По прибытии на станцию назначения, мою группу пешим этапом отправили на лагпункт за двадцать километров от станции, где мы около получаса простояли на двадцатиградусном морозе перед лагерной вахтой, украшенной транспарантом: «Моральное возрождение преступников достигается напряженным трудом». В сумерки нас ввели в лагерную зону и направили в столовую, уставленную длинными столами и деревянными лавками вдоль них. Нам раздали баланду с маленькими кусочками рыбы в ней, но она была горячей, и уже за одно это можно было благодарить Бога. Когда, поужинав, я вышел из барака, я остановился как вкопанный — все небо в северной его части горело и переливалось тысячами разноцветных всполохов, то рождавшихся, то умиравших, растягивавшихся и принимавших самые причудливые очертания. Всполохи северного сияния так и остались в моей памяти, как отметина в жизни, ознаменовавшая ее новый этап — я стал советским зэком.
Мое пребывание в лагере длилось со второй половины марта 1941 года до двадцатого апреля 1942 года, когда я был освобожден и двинулся на юг. Лагерная моя жизнь делится на два этапа: первый — до так называемой амнистии и освобождения из усть-вымьских лагерей в августе 1941 года. Второй — с конца августа 1941 года по 1942 год, когда меня и Адама Тельмана, бывшего адъютанта командования львовского Союза вооруженной борьбы (ZWZ, см. примечание22), исключили из группы освобождавшихся и отправили назад в лагеря. Тельмана освободили в январе 1942 года, а меня — в апреле по личной просьбе нашего посла в Куйбышеве Кота и министров лондонского правительства Вацлава Комарницкого и Каэтана Моравского, сделавших по моему вопросу специальное представление советскому послу в Англии.
Первый этап был более-менее сносным, второй же, т. е. осень и зима 1941—42 годов, — страшным. Это было время голода, мороза, доходящего до минус 50 °C, груды замерзших трупов, сваленных на лагерном дворе, ожидающих прихода врача, который должен констатировать смерть, и всеобщий авитаминоз, худшей формой которого была пелагра — недостаток витамина Е. В январе — марте 1942 года обыденной вещью было, что некоторые не могли встать на развод — они были мертвы. Наивысшей смертность была среди украинцев, буковинских и бессарабских молдаван и среди кавказцев; русские, финны и китайцы были более живучими.

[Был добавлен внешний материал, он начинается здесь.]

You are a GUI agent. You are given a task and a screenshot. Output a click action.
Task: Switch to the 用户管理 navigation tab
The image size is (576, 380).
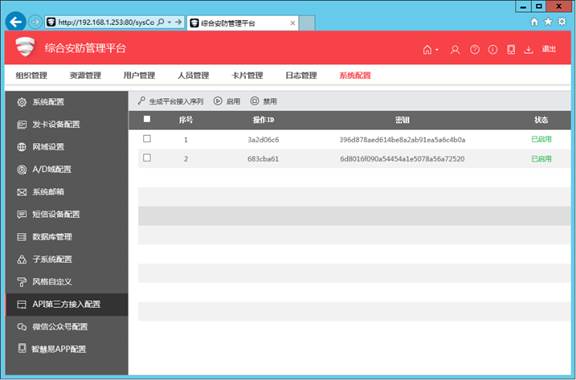(x=139, y=75)
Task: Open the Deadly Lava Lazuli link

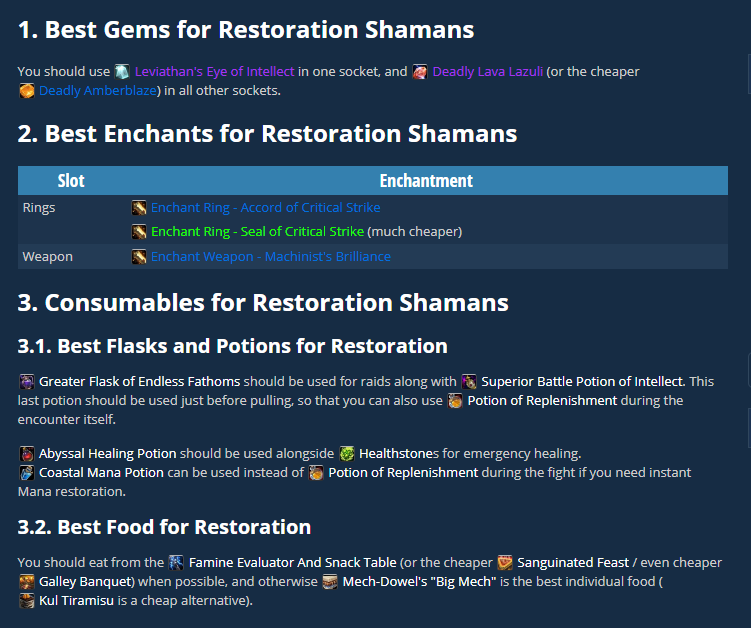Action: [x=486, y=72]
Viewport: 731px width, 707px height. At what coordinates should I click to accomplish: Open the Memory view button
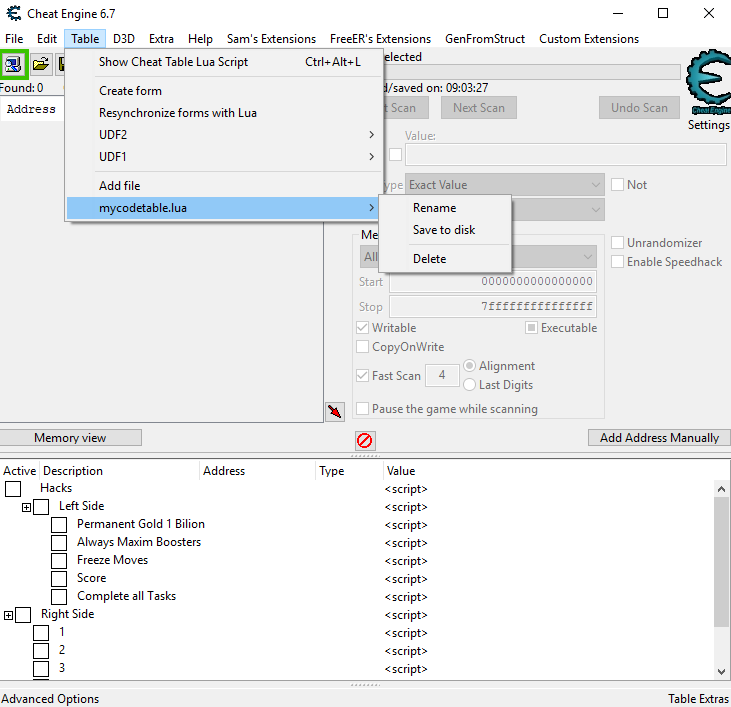click(70, 438)
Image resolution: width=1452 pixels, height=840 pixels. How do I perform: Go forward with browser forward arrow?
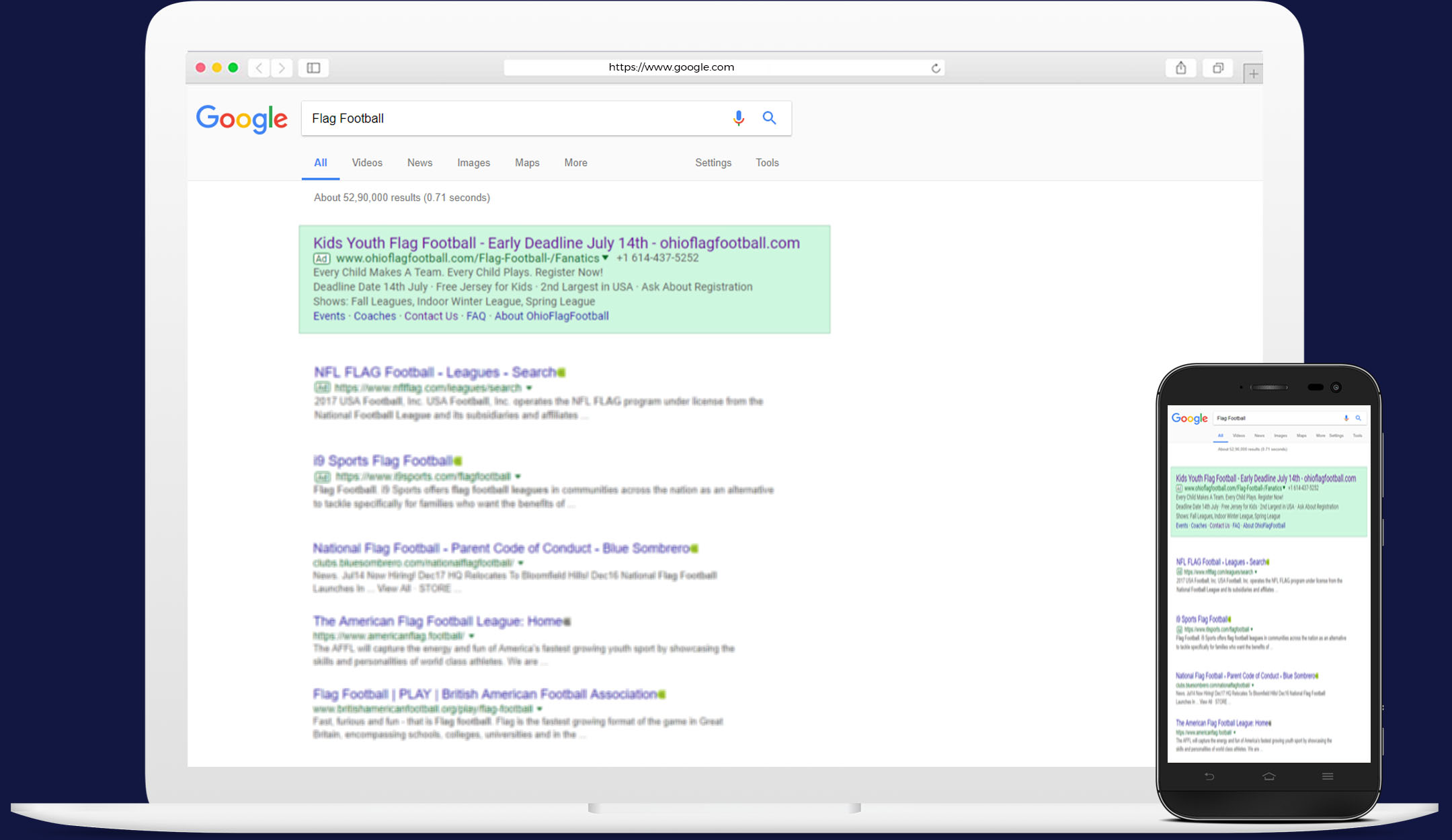tap(282, 68)
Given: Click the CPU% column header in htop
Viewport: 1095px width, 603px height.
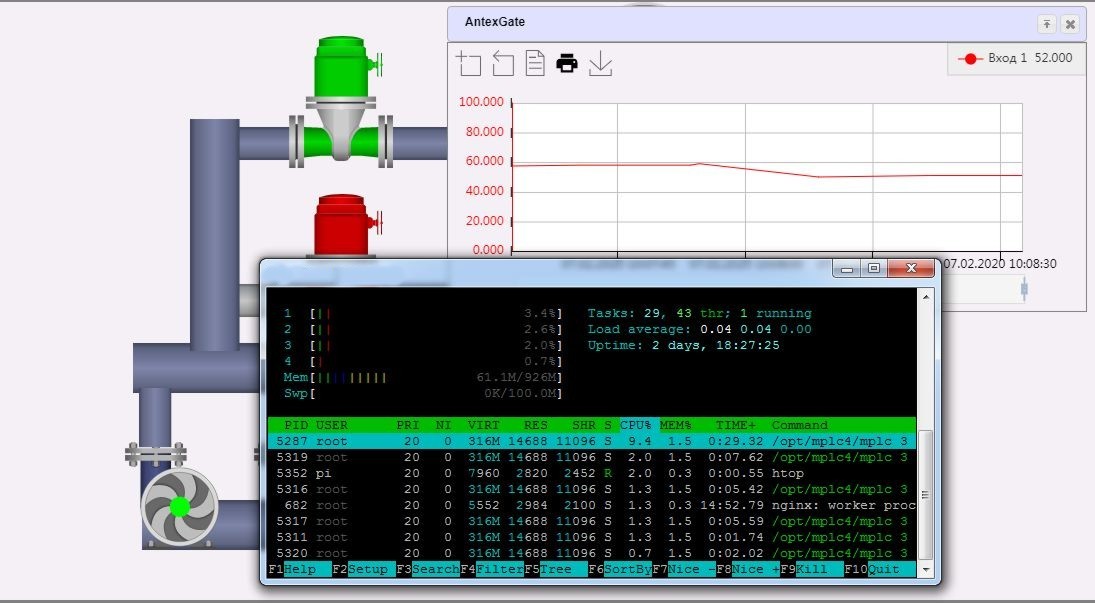Looking at the screenshot, I should 637,425.
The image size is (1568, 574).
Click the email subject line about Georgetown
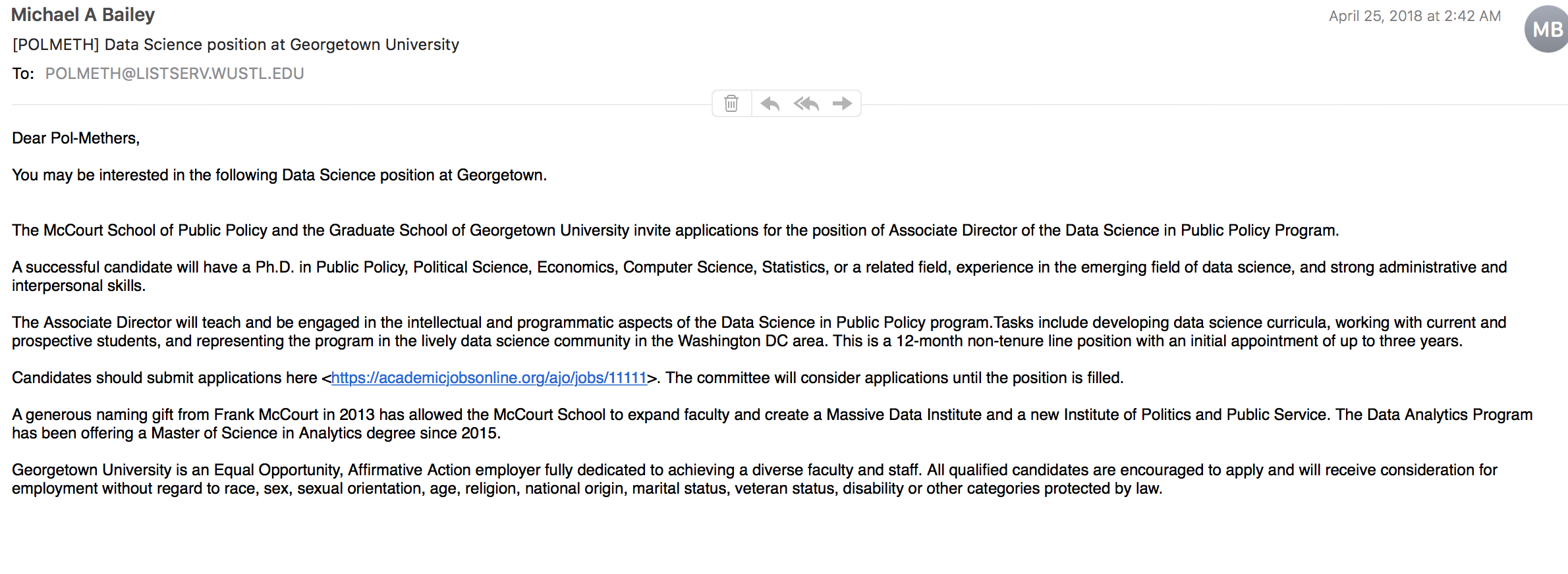click(235, 44)
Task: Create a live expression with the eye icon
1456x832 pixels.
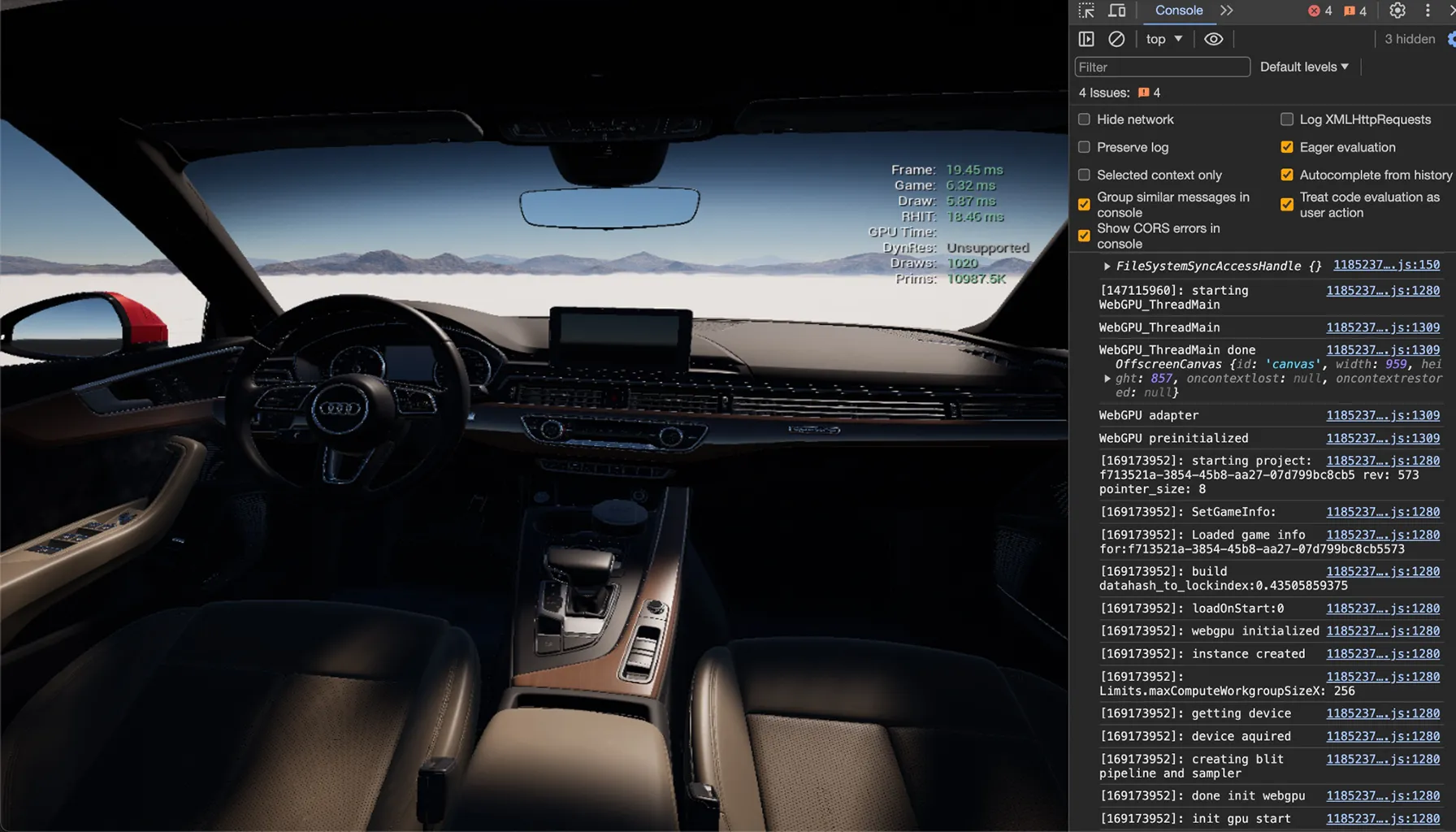Action: click(x=1213, y=38)
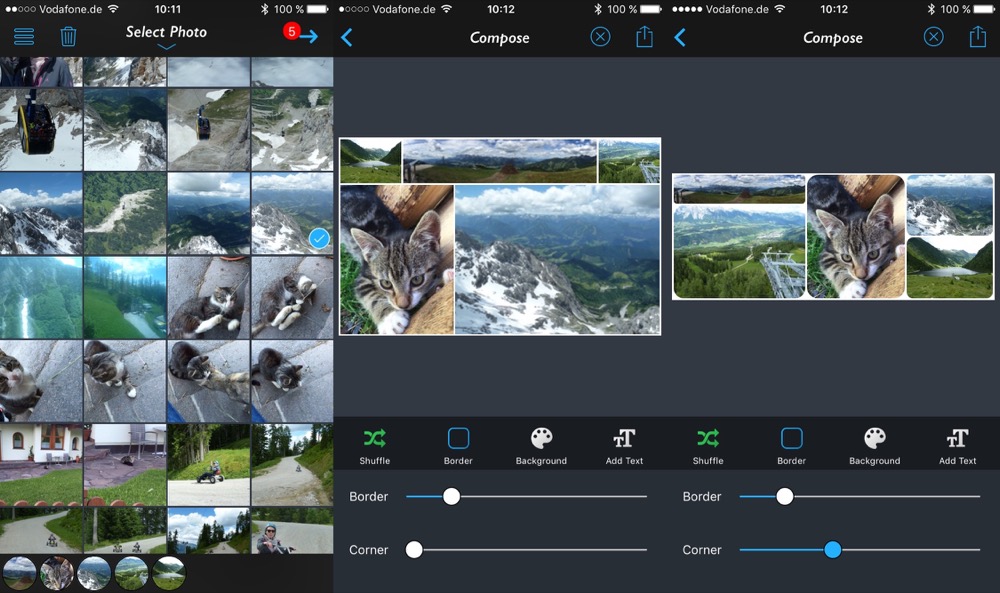Select the waterfall photo in the grid

41,297
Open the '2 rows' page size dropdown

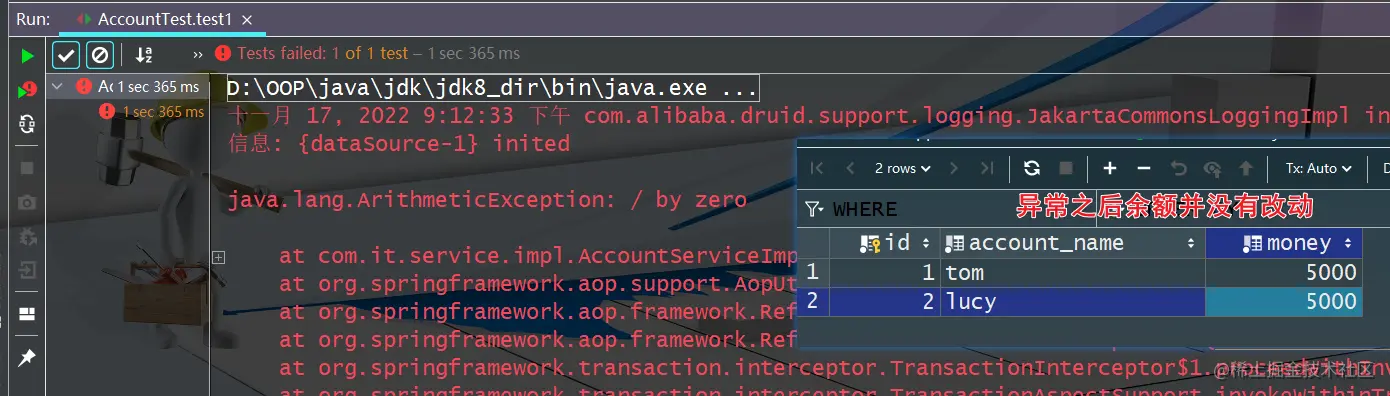[x=902, y=168]
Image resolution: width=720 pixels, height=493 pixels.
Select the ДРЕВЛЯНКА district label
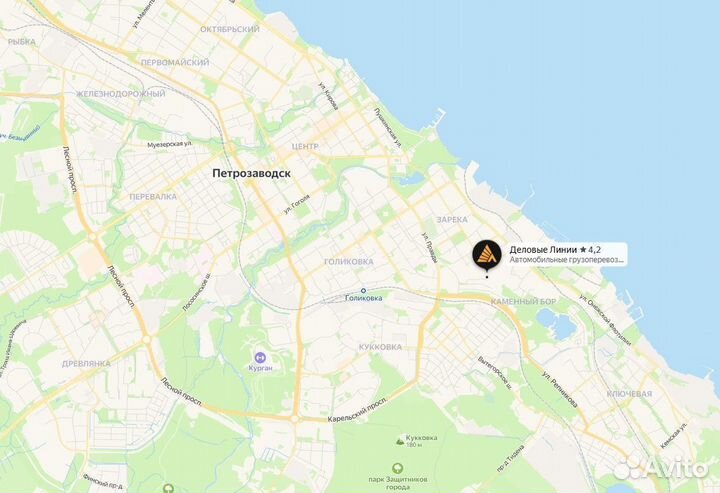(86, 364)

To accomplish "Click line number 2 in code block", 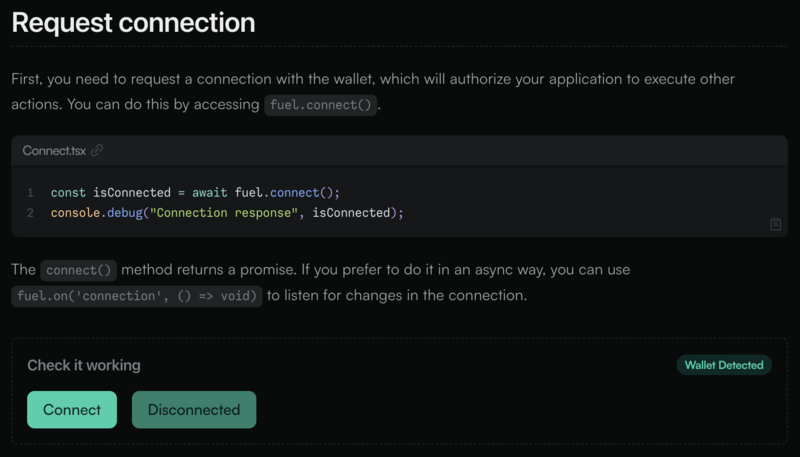I will click(x=31, y=213).
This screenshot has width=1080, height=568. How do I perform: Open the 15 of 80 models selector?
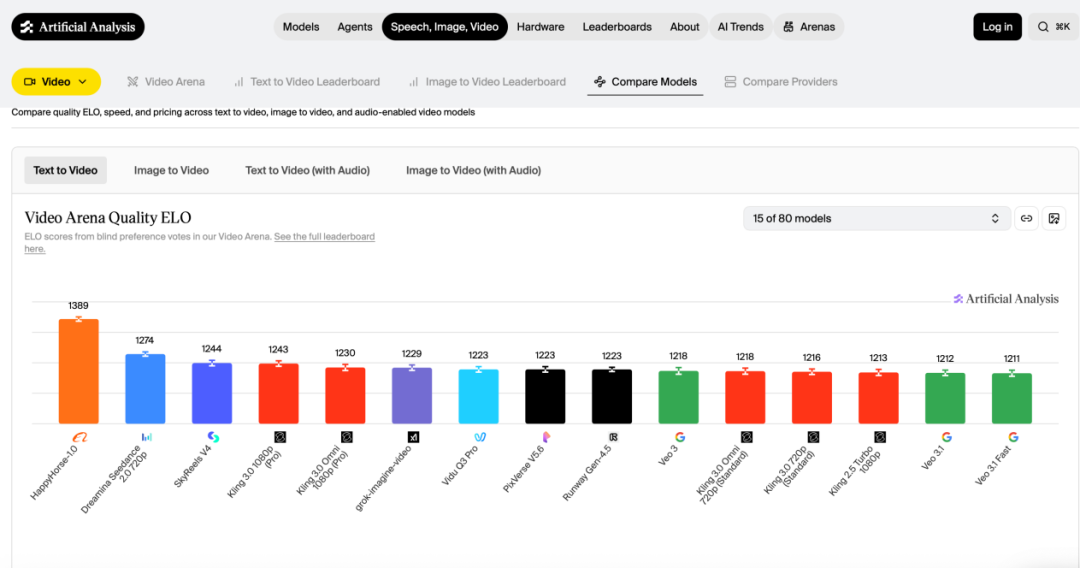pos(876,218)
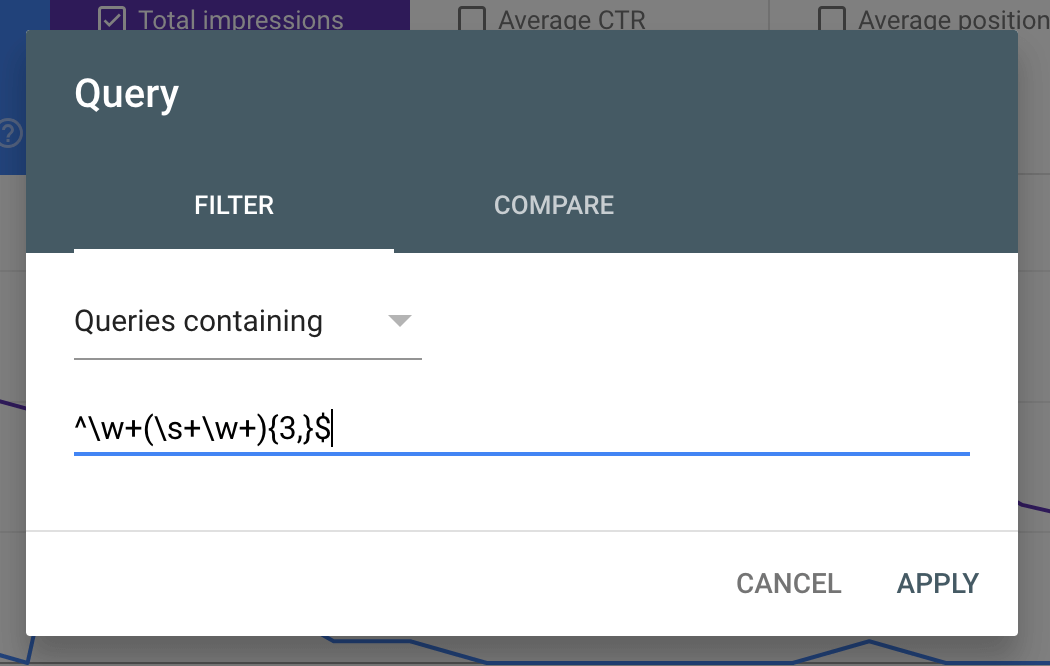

В феврале 1942 года я был в ужасном состоянии: ноги были покрыты многочисленными следами обморожений, я еле их передвигал, а о выходе на работы в лес и речи не могло быть. Я был тем, что на лагерном языке называется доходяга, и жить мне давали не более трех недель. Лагерный врач доктор Бадьян обратился к коменданту с просьбой на несколько недель откомандировать меня в госпиталь, формально — как больного, а фактически — как ассистента врача. И комендант к всеобщему удивлению легко на это согласился.
Доктор Бадьян был румынским евреем, служившим в чине поручика в австрийской армии во время Первой мировой войны, окончивший позже Венский университет и работавший долгое время врачом в Черновцах. В лагерь он попал в начале 1941 года вместе с этапом бессарабских украинцев. Просьбу свою о моем переводе к нему он обосновал тем, что ему нужен человек, способный с ним объясниться по-немецки, а с пациентами — по-русски. В госпитальной канцелярии скопилась масса документов, о смерти зэков, и мы с ними расправлялись следующим образом: доктор Бадьян диктовал мне их содержание по-немецки, а я записывал русский перевод. Эта двухмесячная работа ассистентом лагерного врача позволила мне немного узнать арктическую медицину; позже, работая в ЮНЕСКО, я познакомился и с медициной тропической.